== What you need to do ==
In the material below, the lines from the one containing "Click Aleksandar Kochovski's profile photo" through the one containing "Expand the 2020-09-11T06:32" are to be given again exactly, ends included, and no others.

== Task data ==
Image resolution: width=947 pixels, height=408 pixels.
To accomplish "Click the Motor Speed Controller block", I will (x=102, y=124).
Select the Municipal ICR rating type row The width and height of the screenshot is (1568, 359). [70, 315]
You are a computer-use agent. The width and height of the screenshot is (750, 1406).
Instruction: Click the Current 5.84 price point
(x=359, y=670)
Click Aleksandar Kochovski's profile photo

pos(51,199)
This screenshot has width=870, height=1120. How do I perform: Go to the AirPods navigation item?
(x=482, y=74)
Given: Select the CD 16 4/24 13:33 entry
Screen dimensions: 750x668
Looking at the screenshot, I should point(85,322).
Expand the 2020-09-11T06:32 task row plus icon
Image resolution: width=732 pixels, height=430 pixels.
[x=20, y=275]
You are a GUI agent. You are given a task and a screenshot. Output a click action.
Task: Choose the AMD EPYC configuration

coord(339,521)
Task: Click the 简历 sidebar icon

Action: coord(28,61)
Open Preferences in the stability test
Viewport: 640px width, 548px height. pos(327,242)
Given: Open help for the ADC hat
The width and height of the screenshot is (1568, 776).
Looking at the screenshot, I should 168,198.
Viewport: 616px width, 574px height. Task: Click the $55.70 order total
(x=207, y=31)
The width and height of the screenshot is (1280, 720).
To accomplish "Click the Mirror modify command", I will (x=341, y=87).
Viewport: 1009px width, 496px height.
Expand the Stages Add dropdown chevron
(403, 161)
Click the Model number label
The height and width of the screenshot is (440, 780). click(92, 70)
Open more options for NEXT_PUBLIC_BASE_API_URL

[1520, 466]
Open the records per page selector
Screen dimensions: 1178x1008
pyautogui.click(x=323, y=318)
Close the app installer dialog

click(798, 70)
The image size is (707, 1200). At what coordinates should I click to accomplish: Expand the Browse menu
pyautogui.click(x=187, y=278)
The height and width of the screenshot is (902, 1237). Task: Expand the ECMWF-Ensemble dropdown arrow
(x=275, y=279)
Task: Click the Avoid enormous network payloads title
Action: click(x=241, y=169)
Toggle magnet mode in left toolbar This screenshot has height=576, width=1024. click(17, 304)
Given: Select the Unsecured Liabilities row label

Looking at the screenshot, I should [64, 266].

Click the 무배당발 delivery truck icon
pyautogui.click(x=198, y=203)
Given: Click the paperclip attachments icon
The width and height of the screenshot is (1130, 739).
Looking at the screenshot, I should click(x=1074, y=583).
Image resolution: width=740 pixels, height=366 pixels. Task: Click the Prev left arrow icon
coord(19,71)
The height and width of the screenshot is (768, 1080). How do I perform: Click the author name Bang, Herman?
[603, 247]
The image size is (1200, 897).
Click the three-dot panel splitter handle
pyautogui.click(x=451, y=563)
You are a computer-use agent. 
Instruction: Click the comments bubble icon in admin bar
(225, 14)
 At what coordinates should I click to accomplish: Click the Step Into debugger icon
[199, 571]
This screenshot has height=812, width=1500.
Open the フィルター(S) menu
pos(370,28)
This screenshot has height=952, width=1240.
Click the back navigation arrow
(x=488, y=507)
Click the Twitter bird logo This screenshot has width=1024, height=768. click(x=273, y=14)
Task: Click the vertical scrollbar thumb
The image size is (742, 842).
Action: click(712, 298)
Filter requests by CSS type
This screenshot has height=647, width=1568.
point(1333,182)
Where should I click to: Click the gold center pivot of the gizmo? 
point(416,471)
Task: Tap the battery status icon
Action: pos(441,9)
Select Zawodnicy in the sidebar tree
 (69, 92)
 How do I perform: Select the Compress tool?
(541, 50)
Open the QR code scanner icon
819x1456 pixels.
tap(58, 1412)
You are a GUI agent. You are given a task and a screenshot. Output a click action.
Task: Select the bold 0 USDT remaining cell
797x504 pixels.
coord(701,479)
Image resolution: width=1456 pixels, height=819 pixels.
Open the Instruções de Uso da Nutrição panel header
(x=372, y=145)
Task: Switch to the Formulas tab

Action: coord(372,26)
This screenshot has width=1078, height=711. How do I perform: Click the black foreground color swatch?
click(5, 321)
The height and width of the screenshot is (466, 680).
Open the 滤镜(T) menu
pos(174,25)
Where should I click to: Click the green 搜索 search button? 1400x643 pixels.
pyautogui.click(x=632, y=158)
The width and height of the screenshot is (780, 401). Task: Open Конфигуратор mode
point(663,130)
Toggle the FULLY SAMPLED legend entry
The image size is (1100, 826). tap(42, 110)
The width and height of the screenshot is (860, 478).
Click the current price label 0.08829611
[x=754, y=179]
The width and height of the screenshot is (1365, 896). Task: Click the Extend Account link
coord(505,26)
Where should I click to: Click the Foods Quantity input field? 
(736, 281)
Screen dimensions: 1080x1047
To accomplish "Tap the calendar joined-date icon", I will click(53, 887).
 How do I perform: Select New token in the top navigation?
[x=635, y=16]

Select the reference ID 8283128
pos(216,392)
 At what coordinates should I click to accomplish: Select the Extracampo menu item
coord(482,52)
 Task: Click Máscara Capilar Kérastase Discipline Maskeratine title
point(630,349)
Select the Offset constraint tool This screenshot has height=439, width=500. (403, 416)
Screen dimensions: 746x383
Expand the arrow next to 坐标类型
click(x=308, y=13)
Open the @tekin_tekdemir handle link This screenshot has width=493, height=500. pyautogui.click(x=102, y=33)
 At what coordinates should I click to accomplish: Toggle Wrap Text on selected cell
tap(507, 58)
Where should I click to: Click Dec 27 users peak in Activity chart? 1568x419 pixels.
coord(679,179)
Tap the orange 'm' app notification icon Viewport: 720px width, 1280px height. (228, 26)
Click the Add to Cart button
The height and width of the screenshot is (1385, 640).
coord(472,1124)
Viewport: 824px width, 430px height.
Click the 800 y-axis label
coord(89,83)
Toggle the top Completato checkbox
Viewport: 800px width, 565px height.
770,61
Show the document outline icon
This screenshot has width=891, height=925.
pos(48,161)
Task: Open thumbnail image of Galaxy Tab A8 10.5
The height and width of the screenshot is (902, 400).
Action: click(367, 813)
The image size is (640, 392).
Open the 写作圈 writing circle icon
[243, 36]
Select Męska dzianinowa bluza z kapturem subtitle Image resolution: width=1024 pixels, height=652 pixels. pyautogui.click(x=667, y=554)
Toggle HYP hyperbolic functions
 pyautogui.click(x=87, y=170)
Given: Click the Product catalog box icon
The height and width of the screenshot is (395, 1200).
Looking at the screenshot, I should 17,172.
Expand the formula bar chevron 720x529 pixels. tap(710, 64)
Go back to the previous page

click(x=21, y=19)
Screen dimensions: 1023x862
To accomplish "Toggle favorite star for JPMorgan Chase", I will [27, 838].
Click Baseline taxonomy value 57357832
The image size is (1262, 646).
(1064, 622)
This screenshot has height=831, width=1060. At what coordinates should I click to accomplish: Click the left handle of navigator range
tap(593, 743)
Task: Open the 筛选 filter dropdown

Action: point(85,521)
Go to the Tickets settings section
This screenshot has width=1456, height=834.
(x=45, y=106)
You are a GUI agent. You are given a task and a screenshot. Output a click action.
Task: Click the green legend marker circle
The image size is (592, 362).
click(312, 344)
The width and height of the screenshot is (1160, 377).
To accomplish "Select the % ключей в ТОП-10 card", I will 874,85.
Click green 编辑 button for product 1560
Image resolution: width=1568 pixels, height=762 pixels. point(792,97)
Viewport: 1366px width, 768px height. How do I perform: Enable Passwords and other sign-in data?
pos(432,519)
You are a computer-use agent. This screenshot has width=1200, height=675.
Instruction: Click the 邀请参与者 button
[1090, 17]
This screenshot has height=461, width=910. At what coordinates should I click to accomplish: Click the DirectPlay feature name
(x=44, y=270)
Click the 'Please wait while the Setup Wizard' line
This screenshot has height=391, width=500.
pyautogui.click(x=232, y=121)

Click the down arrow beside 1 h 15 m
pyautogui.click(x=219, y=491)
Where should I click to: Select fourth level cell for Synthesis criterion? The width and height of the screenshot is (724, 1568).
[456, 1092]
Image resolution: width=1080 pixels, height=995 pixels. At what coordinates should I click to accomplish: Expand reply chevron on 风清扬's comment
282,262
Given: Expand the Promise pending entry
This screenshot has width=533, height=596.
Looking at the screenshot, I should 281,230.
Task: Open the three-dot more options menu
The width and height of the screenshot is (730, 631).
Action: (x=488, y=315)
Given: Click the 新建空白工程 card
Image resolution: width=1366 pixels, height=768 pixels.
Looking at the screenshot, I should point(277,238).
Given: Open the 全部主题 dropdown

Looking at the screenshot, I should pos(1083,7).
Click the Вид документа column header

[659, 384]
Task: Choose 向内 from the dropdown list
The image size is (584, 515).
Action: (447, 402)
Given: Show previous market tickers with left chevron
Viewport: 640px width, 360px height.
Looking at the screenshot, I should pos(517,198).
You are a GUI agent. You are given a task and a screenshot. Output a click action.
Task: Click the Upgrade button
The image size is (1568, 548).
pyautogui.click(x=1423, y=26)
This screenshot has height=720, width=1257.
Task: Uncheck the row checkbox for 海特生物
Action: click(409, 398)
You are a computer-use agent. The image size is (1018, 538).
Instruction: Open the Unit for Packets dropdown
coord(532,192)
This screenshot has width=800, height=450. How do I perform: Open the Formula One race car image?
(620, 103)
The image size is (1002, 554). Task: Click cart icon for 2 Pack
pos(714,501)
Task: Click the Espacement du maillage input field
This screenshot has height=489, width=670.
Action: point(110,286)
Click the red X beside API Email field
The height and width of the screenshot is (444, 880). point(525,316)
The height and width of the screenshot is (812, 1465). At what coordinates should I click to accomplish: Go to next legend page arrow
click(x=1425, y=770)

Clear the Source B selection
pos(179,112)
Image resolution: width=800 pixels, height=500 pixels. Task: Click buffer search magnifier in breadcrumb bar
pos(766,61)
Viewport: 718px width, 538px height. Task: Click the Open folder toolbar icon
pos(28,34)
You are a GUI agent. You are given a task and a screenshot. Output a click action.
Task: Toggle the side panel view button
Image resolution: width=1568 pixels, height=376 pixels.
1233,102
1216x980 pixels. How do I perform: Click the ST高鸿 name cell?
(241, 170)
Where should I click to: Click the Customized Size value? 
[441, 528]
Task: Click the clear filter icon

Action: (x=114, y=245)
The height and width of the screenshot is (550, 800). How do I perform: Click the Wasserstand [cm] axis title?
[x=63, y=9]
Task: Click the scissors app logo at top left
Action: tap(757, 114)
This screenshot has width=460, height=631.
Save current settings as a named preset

== Result below ==
Click Aleksandar Kochovski's profile photo

pos(51,199)
This screenshot has width=870, height=1120. How do I perform: Go to the AirPods navigation item?
(x=482, y=74)
Given: Select the CD 16 4/24 13:33 entry
Screen dimensions: 750x668
Looking at the screenshot, I should point(85,322).
Expand the 2020-09-11T06:32 task row plus icon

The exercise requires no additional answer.